## START

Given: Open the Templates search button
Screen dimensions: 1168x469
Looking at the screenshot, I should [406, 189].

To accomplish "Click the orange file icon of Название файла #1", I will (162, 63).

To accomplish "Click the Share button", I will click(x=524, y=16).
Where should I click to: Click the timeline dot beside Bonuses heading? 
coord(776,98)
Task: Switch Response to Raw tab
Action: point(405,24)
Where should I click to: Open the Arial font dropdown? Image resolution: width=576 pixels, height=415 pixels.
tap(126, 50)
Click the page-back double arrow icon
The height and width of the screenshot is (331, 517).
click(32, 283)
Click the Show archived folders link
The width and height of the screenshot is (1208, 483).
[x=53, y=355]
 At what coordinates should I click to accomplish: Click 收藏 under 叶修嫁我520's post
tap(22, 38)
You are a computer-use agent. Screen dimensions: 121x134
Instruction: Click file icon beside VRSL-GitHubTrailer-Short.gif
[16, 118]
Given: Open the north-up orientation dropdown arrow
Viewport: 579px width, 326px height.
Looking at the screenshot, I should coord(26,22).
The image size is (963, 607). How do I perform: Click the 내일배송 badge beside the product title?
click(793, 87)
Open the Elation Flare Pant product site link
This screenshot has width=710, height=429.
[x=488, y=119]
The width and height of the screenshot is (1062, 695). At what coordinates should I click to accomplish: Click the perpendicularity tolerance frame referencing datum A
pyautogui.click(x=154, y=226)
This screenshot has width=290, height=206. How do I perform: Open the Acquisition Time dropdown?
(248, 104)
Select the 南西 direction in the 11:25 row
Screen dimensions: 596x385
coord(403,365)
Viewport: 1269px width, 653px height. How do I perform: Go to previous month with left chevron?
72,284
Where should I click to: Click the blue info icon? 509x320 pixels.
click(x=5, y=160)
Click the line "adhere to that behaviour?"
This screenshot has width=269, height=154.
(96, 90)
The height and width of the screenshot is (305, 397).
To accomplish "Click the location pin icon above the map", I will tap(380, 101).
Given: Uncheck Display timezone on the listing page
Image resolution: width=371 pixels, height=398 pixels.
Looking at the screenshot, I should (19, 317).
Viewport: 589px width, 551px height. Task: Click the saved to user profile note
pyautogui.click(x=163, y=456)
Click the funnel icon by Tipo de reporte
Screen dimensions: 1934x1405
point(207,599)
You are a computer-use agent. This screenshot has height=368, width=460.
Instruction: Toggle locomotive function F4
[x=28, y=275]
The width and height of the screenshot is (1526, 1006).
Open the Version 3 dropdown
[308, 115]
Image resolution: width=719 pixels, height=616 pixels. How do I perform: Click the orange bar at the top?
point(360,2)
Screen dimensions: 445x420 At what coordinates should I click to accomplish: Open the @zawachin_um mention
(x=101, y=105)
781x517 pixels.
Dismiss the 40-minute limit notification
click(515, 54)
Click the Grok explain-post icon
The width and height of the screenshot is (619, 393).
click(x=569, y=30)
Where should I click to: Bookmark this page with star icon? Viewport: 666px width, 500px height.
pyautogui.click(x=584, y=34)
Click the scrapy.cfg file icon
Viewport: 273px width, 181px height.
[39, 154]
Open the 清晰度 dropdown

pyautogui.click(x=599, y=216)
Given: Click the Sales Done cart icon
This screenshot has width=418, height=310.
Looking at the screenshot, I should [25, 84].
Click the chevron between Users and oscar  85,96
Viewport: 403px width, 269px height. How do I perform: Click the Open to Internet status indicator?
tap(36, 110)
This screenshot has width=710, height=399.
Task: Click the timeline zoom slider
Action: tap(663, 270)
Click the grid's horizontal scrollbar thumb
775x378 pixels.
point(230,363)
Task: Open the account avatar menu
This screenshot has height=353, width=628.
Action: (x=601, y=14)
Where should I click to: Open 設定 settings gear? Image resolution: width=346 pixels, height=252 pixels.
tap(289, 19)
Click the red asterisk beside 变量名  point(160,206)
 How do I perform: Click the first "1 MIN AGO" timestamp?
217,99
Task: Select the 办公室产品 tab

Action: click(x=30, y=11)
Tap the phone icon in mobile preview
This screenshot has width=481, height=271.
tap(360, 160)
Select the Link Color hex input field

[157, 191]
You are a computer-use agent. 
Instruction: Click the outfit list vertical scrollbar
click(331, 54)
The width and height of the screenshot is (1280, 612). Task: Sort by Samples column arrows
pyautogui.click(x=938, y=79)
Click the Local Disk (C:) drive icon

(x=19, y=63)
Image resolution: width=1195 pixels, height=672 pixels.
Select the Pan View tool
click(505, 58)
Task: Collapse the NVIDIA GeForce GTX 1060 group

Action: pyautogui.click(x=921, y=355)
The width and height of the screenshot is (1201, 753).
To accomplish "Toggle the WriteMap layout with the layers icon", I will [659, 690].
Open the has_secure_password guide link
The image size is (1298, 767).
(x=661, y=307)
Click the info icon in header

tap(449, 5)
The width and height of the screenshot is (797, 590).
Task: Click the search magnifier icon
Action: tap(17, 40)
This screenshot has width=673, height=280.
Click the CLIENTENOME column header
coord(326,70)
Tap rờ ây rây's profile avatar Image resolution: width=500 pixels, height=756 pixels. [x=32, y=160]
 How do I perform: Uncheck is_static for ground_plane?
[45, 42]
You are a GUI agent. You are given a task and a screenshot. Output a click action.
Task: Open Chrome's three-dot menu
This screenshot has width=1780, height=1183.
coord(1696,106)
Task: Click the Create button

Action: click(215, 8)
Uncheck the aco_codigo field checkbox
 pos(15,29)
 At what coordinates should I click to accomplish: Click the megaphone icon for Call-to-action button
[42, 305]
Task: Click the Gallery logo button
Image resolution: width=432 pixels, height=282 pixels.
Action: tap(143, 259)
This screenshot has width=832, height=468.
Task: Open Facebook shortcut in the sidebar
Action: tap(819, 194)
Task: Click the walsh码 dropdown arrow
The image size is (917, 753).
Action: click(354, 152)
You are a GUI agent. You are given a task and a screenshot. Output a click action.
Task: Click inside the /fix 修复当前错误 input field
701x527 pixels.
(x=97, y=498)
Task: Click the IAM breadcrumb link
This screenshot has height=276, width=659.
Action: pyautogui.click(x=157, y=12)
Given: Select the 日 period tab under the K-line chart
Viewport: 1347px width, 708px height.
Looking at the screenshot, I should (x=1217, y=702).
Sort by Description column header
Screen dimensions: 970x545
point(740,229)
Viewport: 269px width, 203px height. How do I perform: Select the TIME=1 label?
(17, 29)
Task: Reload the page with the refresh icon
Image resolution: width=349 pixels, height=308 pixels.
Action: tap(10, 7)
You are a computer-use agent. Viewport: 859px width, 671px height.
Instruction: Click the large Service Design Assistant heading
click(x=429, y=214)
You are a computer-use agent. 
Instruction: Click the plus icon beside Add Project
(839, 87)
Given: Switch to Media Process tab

## END

**Goal:** Reproduce all of the material above word for word, keeping every line in its original order.

**Response to this task:**
Given: Open the Templates search button
Screen dimensions: 1168x469
Looking at the screenshot, I should [406, 189].

To accomplish "Click the orange file icon of Название файла #1", I will (162, 63).

To accomplish "Click the Share button", I will click(x=524, y=16).
Where should I click to: Click the timeline dot beside Bonuses heading? 
coord(776,98)
Task: Switch Response to Raw tab
Action: point(405,24)
Where should I click to: Open the Arial font dropdown? Image resolution: width=576 pixels, height=415 pixels.
tap(126, 50)
Click the page-back double arrow icon
The height and width of the screenshot is (331, 517).
click(32, 283)
Click the Show archived folders link
The width and height of the screenshot is (1208, 483).
[x=53, y=355]
 At what coordinates should I click to accomplish: Click 收藏 under 叶修嫁我520's post
tap(22, 38)
You are a computer-use agent. Screen dimensions: 121x134
Instruction: Click file icon beside VRSL-GitHubTrailer-Short.gif
[16, 118]
Given: Open the north-up orientation dropdown arrow
Viewport: 579px width, 326px height.
Looking at the screenshot, I should coord(26,22).
The image size is (963, 607). How do I perform: Click the 내일배송 badge beside the product title?
click(793, 87)
Open the Elation Flare Pant product site link
This screenshot has width=710, height=429.
[x=488, y=119]
The width and height of the screenshot is (1062, 695). At what coordinates should I click to accomplish: Click the perpendicularity tolerance frame referencing datum A
pyautogui.click(x=154, y=226)
This screenshot has width=290, height=206. How do I perform: Open the Acquisition Time dropdown?
(248, 104)
Select the 南西 direction in the 11:25 row
Screen dimensions: 596x385
coord(403,365)
Viewport: 1269px width, 653px height. How do I perform: Go to previous month with left chevron?
72,284
Where should I click to: Click the blue info icon? 509x320 pixels.
click(x=5, y=160)
Click the line "adhere to that behaviour?"
This screenshot has width=269, height=154.
(96, 90)
The height and width of the screenshot is (305, 397).
To accomplish "Click the location pin icon above the map", I will tap(380, 101).
Given: Uncheck Display timezone on the listing page
Image resolution: width=371 pixels, height=398 pixels.
Looking at the screenshot, I should (19, 317).
Viewport: 589px width, 551px height. Task: Click the saved to user profile note
pyautogui.click(x=163, y=456)
Click the funnel icon by Tipo de reporte
Screen dimensions: 1934x1405
point(207,599)
You are a computer-use agent. This screenshot has height=368, width=460.
Instruction: Toggle locomotive function F4
[x=28, y=275]
The width and height of the screenshot is (1526, 1006).
Open the Version 3 dropdown
[308, 115]
Image resolution: width=719 pixels, height=616 pixels. How do I perform: Click the orange bar at the top?
point(360,2)
Screen dimensions: 445x420 At what coordinates should I click to accomplish: Open the @zawachin_um mention
(x=101, y=105)
781x517 pixels.
Dismiss the 40-minute limit notification
click(515, 54)
Click the Grok explain-post icon
The width and height of the screenshot is (619, 393).
click(x=569, y=30)
Where should I click to: Bookmark this page with star icon? Viewport: 666px width, 500px height.
pyautogui.click(x=584, y=34)
Click the scrapy.cfg file icon
Viewport: 273px width, 181px height.
[39, 154]
Open the 清晰度 dropdown

pyautogui.click(x=599, y=216)
Given: Click the Sales Done cart icon
This screenshot has width=418, height=310.
Looking at the screenshot, I should [25, 84].
Click the chevron between Users and oscar  85,96
Viewport: 403px width, 269px height. How do I perform: Click the Open to Internet status indicator?
tap(36, 110)
This screenshot has width=710, height=399.
Task: Click the timeline zoom slider
Action: tap(663, 270)
Click the grid's horizontal scrollbar thumb
775x378 pixels.
point(230,363)
Task: Open the account avatar menu
This screenshot has height=353, width=628.
Action: (x=601, y=14)
Where should I click to: Open 設定 settings gear? Image resolution: width=346 pixels, height=252 pixels.
tap(289, 19)
Click the red asterisk beside 变量名  point(160,206)
 How do I perform: Click the first "1 MIN AGO" timestamp?
217,99
Task: Select the 办公室产品 tab

Action: click(x=30, y=11)
Tap the phone icon in mobile preview
This screenshot has width=481, height=271.
tap(360, 160)
Select the Link Color hex input field

[157, 191]
You are a computer-use agent. 
Instruction: Click the outfit list vertical scrollbar
click(331, 54)
The width and height of the screenshot is (1280, 612). Task: Sort by Samples column arrows
pyautogui.click(x=938, y=79)
Click the Local Disk (C:) drive icon

(x=19, y=63)
Image resolution: width=1195 pixels, height=672 pixels.
Select the Pan View tool
click(505, 58)
Task: Collapse the NVIDIA GeForce GTX 1060 group

Action: pyautogui.click(x=921, y=355)
The width and height of the screenshot is (1201, 753).
To accomplish "Toggle the WriteMap layout with the layers icon", I will [659, 690].
Open the has_secure_password guide link
The image size is (1298, 767).
(x=661, y=307)
Click the info icon in header

tap(449, 5)
The width and height of the screenshot is (797, 590).
Task: Click the search magnifier icon
Action: tap(17, 40)
This screenshot has width=673, height=280.
Click the CLIENTENOME column header
coord(326,70)
Tap rờ ây rây's profile avatar Image resolution: width=500 pixels, height=756 pixels. [x=32, y=160]
 How do I perform: Uncheck is_static for ground_plane?
[45, 42]
You are a GUI agent. You are given a task and a screenshot. Output a click action.
Task: Open Chrome's three-dot menu
This screenshot has width=1780, height=1183.
coord(1696,106)
Task: Click the Create button

Action: click(215, 8)
Uncheck the aco_codigo field checkbox
 pos(15,29)
 At what coordinates should I click to accomplish: Click the megaphone icon for Call-to-action button
[42, 305]
Task: Click the Gallery logo button
Image resolution: width=432 pixels, height=282 pixels.
Action: tap(143, 259)
This screenshot has width=832, height=468.
Task: Open Facebook shortcut in the sidebar
Action: tap(819, 194)
Task: Click the walsh码 dropdown arrow
The image size is (917, 753).
Action: click(354, 152)
You are a GUI agent. You are given a task and a screenshot. Output a click action.
Task: Click inside the /fix 修复当前错误 input field
701x527 pixels.
(x=97, y=498)
Task: Click the IAM breadcrumb link
This screenshot has height=276, width=659.
Action: pyautogui.click(x=157, y=12)
Given: Select the 日 period tab under the K-line chart
Viewport: 1347px width, 708px height.
Looking at the screenshot, I should (x=1217, y=702).
Sort by Description column header
Screen dimensions: 970x545
point(740,229)
Viewport: 269px width, 203px height. How do I perform: Select the TIME=1 label?
(17, 29)
Task: Reload the page with the refresh icon
Image resolution: width=349 pixels, height=308 pixels.
Action: tap(10, 7)
You are a computer-use agent. Viewport: 859px width, 671px height.
Instruction: Click the large Service Design Assistant heading
click(x=429, y=214)
You are a computer-use agent. 
Instruction: Click the plus icon beside Add Project
(839, 87)
Given: Switch to Media Process tab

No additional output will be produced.